_Consigne a_. D'après l'extrait sur le financement des films français, que font le plus souvent les partenaires investisseurs une fois le film exploité ?

_Extrait à lire_.
Un changement est nécessaire pour trouver de nouveaux partenaires
Selon nos analyses du montage du financement d’un certain nombre de films français, le producteur peut gagner de l’argent, et parfois beaucoup, avant même que le film ne sorte. Alors que, le plus souvent, ses partenaires investisseurs, une fois le film exploité, enregistrent une perte, et parfois importante.
Voir aussi le rapport Boutonnat : https://www.cnc.fr/professionnels/etudes-et-rapports/rapport/rapport-sur-le-financement-prive-de-la-production-et-de-la-distribution-cinematographiques-et-audiovisuelles_990381
On ne peut qu’en féliciter les producteurs. Et peut-être les investisseurs savent-ils parfaitement ce qui les attend et renvoient-ils la balle, en remerciement d’une bonne affaire passée ou à venir. Par ailleurs, un producteur investit le plus souvent dans le développement de plusieurs films à la fois. Et tous n’aboutissent pas. Sans compter, comme pour toute entreprise, ses frais fixes.

_Consigne b_. Recopiez à l'identique, s'il vous plaît, les rangées depuis leur tout début jusqu'à la ligne contenant "Click the Grafana", celle-ci comprise.

[Rangées d'un jeu de données]
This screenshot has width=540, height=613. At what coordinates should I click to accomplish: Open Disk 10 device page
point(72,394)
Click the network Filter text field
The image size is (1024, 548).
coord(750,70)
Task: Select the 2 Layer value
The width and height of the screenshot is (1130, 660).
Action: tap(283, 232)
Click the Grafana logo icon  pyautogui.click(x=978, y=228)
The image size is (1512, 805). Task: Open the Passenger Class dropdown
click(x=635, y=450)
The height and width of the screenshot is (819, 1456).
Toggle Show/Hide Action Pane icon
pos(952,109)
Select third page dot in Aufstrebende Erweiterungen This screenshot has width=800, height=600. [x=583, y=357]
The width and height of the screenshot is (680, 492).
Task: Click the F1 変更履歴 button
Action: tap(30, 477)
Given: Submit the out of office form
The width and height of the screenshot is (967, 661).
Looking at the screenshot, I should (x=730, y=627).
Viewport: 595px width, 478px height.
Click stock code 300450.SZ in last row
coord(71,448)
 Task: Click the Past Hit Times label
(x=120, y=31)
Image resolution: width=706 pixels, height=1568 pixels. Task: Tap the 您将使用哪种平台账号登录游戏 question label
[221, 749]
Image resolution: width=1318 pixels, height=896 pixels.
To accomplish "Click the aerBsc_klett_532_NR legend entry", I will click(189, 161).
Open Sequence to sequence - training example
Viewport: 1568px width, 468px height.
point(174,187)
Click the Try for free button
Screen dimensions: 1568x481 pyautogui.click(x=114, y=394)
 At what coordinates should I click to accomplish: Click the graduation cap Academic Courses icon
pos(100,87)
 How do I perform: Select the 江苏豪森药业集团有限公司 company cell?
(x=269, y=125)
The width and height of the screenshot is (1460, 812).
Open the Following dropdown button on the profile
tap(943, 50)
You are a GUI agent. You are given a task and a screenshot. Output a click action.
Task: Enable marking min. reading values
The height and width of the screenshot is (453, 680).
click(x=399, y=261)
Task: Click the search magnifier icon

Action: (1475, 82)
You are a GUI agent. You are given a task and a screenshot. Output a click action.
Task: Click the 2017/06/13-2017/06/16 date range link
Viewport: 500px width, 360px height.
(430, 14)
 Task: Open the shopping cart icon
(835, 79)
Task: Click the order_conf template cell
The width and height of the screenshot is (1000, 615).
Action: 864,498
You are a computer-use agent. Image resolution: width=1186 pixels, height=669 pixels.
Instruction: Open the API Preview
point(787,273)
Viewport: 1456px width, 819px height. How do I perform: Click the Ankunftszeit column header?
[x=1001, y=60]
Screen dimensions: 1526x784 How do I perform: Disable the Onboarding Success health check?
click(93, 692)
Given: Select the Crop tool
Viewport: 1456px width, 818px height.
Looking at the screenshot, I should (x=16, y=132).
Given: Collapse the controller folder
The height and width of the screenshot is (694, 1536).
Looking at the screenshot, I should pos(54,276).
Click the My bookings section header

_Corrigé a_. Ils enregistrent une perte, parfois importante.

_Corrigé b_.
This screenshot has width=540, height=613. At what coordinates should I click to accomplish: Open Disk 10 device page
point(72,394)
Click the network Filter text field
The image size is (1024, 548).
coord(750,70)
Task: Select the 2 Layer value
The width and height of the screenshot is (1130, 660).
Action: tap(283, 232)
Click the Grafana logo icon  pyautogui.click(x=978, y=228)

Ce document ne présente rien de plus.